How Do I Start Using a Nutrition App if I Eat Nigerian Food Every Day?
This is where most guides abandon you. Here’s a practical step-by-step that actually works for Nigerian eating patterns.
- Download your chosen app. Didiye for local food focus, Cronometer for micronutrients, MyFitnessPal for the largest database.
- Set your goal: weight loss, weight gain, muscle building, or general health monitoring. This determines your daily calorie and macro targets.
- Spend your first week building your personal Nigerian food library. Log every meal you eat regularly and create custom entries if the dish isn’t in the database. Use Calorie Naija as your reference for verified Nigerian dish data.
- Use the barcode scanner for any packaged Nigerian foods
- For buka or mama put meals, estimate by ingredient. If you had a plate of jollof rice with chicken, log them separately. Most nutrition apps let you search by individual ingredient.
- Log consistently for at least two weeks before making any dietary decisions based on the data. One week isn’t enough to see patterns.
- Review your weekly summary every Sunday. Are you consistently under-eating protein? Over-relying on carbs at dinner? This is where the actual insight happens.
What About Nutrition Apps That Use AI or Photo Logging?
AI-based photo logging is the most exciting development in the nutrition app space right now, and it’s especially useful for Nigeria where most food has no barcode and portions are estimated by eye.
Didiye leads here for African food. You point your camera at your plate and it identifies the dish and estimates calories and macros instantly.
Soups are harder to photograph than solid foods, and portion estimation from a 2D image has real limits. But for a plate of jollof or a serving of suya, it works well enough to be genuinely useful.

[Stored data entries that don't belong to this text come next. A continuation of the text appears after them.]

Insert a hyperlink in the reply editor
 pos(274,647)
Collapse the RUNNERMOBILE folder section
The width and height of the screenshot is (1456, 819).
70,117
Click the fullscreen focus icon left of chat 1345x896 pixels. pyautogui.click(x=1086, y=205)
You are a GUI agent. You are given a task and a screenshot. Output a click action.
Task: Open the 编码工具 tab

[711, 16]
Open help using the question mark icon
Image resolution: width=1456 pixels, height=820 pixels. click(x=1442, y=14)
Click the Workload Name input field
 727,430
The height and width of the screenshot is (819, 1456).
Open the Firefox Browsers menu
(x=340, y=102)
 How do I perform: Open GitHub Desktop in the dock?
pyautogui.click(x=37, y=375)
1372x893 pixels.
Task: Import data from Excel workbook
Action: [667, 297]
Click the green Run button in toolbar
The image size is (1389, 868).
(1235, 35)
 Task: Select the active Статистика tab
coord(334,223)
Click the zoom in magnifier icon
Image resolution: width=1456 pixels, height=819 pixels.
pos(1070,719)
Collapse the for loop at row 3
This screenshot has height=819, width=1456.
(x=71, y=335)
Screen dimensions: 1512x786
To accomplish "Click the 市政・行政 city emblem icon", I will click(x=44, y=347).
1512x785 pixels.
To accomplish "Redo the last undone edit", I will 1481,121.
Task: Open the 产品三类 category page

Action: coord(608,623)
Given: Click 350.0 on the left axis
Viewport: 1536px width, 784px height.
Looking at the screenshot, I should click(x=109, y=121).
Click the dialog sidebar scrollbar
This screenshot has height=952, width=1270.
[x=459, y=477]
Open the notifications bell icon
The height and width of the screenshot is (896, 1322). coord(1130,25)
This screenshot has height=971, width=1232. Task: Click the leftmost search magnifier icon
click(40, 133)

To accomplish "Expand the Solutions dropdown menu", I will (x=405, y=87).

Use AI photo logging as a starting point, not a definitive number. Treat it as an estimate within a 10-15% range and adjust based on what you know about how your food was actually prepared.
FAQs
Q: Is there a nutrition app that knows Nigerian food?
A: Yes. Didiye is currently the best nutrition app built for African and Nigerian foods, with over 1,000 local dishes in its database including jollof rice, fufu, suya, and egusi soup. Calorie Naija is also a useful free web-based reference for Nigerian meal calorie data.
Q: Can I use a food tracking app without mobile data in Nigeria?
A: FatSecret offers partial offline functionality, letting you log meals without an active data connection. MyFitnessPal also has limited offline access. Most other nutrition apps require internet for full functionality, so this is a real limitation to plan around if your data is unreliable.
Q: Is MyFitnessPal accurate for Nigerian foods?
A: Partially, but not reliably. MyFitnessPal’s Nigerian food entries are user-submitted and unverified, which means calorie counts for the same dish can vary wildly.
To use it accurately for Nigerian food, cross-check entries against verified sources like Calorie Naija before trusting the numbers.
Q: What is the best free food tracking app for Nigeria in 2026?
A: FatSecret is the best completely free food tracking app available in Nigeria right now. It has no ads, no paywall on core features, partial offline access, and a barcode scanner.
For Nigerian-specific food data, pair it with Calorie Naija as your reference for local dish calorie counts.